Project or repository admins, can further configure the scanner at each level. You can't remove the rules inherited from the higher levels unless you have admin permission to the original location (repository, project, global). Forked repositories will use their own rules and will not sync rules from the parent.
From either the System, Project, or Repository settings, select Secret scanning.
- Select Create new rule to add your own rule or select More actions … > Edit to modify a default rule.
Enter the rule details such as name, including regex for Line pattern or Path pattern.
When you specify both path and line pattern regex, scanning looks for the pattern only in the specified file paths.
- Select Save.
To remove a rule, select More actions … > Remove.
Customize allowlist rules
You can add an allowlist at the project or repository level to negate matches from scanning rules. Allowlist rule patterns can be defined the same as scanner rules. Any matches to your allowlist will not trigger a notification. Repositories inherit allowlists created at the project level.
If scanning and allowlist rules match, the allowlist rule takes precedence.
To customize allowlist rules:
From either the Project or Repository settings, select Secret scanning.
Select Allowlist rules tab.
Select Add to allowlist to add a rule pattern.
Exclude repositories from scanning
You can exclude specific repositories from scanning at the global or project level.

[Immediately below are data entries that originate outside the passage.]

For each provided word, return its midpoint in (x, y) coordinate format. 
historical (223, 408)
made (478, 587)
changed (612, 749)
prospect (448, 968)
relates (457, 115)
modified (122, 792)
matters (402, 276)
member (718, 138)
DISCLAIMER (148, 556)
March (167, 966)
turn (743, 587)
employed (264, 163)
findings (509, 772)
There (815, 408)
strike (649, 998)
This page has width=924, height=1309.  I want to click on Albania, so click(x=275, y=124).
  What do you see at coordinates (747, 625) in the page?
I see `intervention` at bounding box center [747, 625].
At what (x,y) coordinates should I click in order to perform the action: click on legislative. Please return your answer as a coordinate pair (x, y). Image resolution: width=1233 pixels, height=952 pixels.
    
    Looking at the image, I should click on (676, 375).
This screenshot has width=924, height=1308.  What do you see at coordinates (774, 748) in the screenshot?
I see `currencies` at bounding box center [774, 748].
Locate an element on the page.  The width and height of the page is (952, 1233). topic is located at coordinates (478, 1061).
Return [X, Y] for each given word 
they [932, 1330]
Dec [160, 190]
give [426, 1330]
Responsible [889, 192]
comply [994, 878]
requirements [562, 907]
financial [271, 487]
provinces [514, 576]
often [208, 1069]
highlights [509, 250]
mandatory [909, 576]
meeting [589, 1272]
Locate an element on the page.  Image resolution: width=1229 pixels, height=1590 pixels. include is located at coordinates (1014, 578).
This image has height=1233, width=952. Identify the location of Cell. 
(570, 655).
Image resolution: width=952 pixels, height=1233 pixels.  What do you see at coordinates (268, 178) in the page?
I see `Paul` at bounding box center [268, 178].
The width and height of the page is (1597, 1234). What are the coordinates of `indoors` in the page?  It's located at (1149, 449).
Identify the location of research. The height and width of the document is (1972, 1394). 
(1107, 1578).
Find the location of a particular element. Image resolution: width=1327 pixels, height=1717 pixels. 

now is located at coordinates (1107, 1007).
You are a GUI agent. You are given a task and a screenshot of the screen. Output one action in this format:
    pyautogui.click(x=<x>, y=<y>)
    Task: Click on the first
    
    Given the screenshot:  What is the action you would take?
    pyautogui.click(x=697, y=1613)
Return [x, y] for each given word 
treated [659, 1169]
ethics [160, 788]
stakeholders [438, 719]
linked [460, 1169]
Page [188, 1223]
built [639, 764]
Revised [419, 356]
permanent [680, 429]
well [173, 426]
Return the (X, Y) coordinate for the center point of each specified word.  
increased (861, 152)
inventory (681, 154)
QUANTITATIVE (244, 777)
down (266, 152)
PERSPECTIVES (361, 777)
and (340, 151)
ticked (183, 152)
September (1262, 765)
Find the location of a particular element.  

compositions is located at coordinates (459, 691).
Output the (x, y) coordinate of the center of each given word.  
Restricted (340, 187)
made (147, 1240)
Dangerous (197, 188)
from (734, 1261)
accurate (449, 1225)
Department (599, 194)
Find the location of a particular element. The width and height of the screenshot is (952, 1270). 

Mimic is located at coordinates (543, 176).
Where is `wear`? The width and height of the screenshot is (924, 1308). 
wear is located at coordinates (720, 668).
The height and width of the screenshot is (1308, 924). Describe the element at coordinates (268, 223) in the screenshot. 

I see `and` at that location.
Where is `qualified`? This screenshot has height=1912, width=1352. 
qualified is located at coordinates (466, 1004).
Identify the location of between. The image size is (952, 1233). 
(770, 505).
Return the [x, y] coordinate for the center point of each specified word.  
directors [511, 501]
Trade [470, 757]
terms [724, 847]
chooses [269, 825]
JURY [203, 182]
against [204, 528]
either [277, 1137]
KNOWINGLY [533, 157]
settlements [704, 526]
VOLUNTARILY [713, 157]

Admins can also exclude all personal repositories at the global level. When excluded, Bitbucket won’t scan any new commits added to the repository.
To exclude repositories from scanning:
From either the System or Project settings, select Secret scanning.
Select Excluded repositories tab.
Select Exclude repositories to exclude specific repositories from scanning.
To remove a repository, select More actions … > Remove.
Resolve issues detected by secret scanning
Once a secret has been detected in a repository by the scanner, it is good practice to treat the secret as being compromised. Any secrets that are detected by the scanner should be invalidated in the tool they were created in (either through revoking, deleting, or rotating said secret) and new secrets should be generated in their place. Invalidating secrets may involve working with other teams in your organization such as DevOps or Security to make sure that existing systems and workflows are not impacted.
Removing the secret from Git history by force pushing does not guarantee that the commit is completely cleaned up. There are lots of edge cases (such as other branches, pull requests, forks or local copies) where the commit may still be referenced and so will never be completely removed from Git, even if it is not part of the main branch. Additionally, anyone with access to the repository may have already seen the secret and made a copy of it elsewhere. Therefore, we don’t recommend that you revoke the secret from your commit history as the only preventative measure. The secret must always be revoked in the tool they were created in too.
If the detected secret is a false positive, contact your admin and ask them to make modifications to the secret scanner to reduce the chance of a false positive. Here are some ways to narrow down false positives:
- Modify the regex in a secret scanning rule (sometimes the regex used may be too permissive).
- Provide a path pattern to limit the files and directories scanned.
Use the allowlists at the project and repository levels to specify patterns that aren’t secrets.
Exclude the repositories you don’t want to scan for secrets.